# DIRECTIONS
Using the material below, return exactly the lines between the one holding "Viewport: 1248px width, 720px height." and the one holding "Click the Search for: label", inclusive, and no others.

# RECORDS FOR THE TASK

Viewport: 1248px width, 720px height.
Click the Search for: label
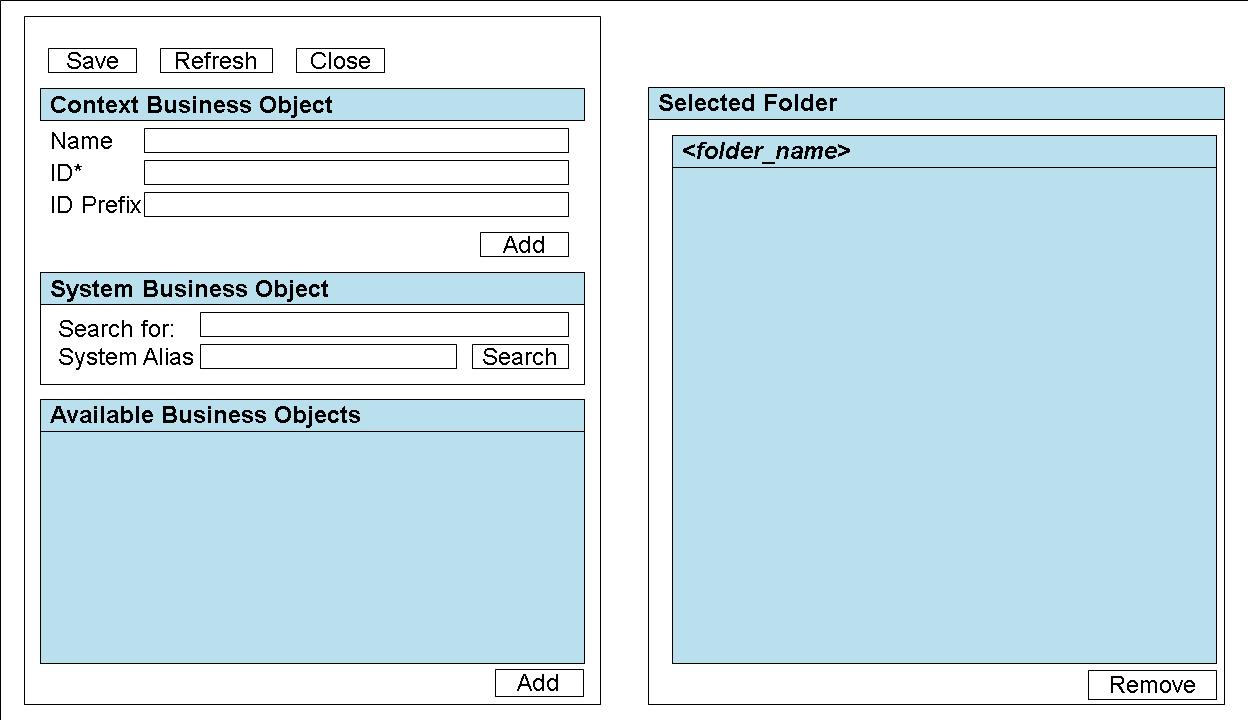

--

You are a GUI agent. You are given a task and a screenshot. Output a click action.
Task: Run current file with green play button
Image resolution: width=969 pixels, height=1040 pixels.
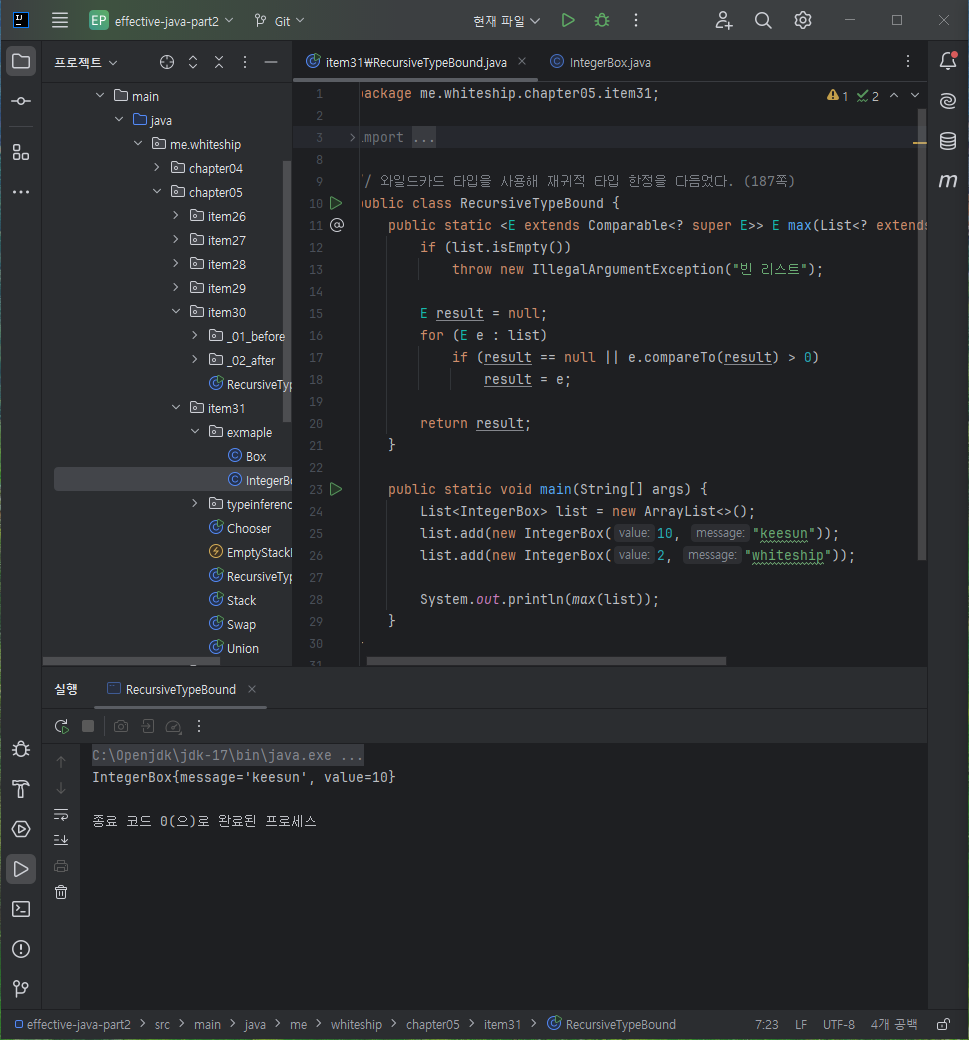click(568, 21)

# SOLUTION
Viewport: 1248px width, 720px height.
Click the Search for: label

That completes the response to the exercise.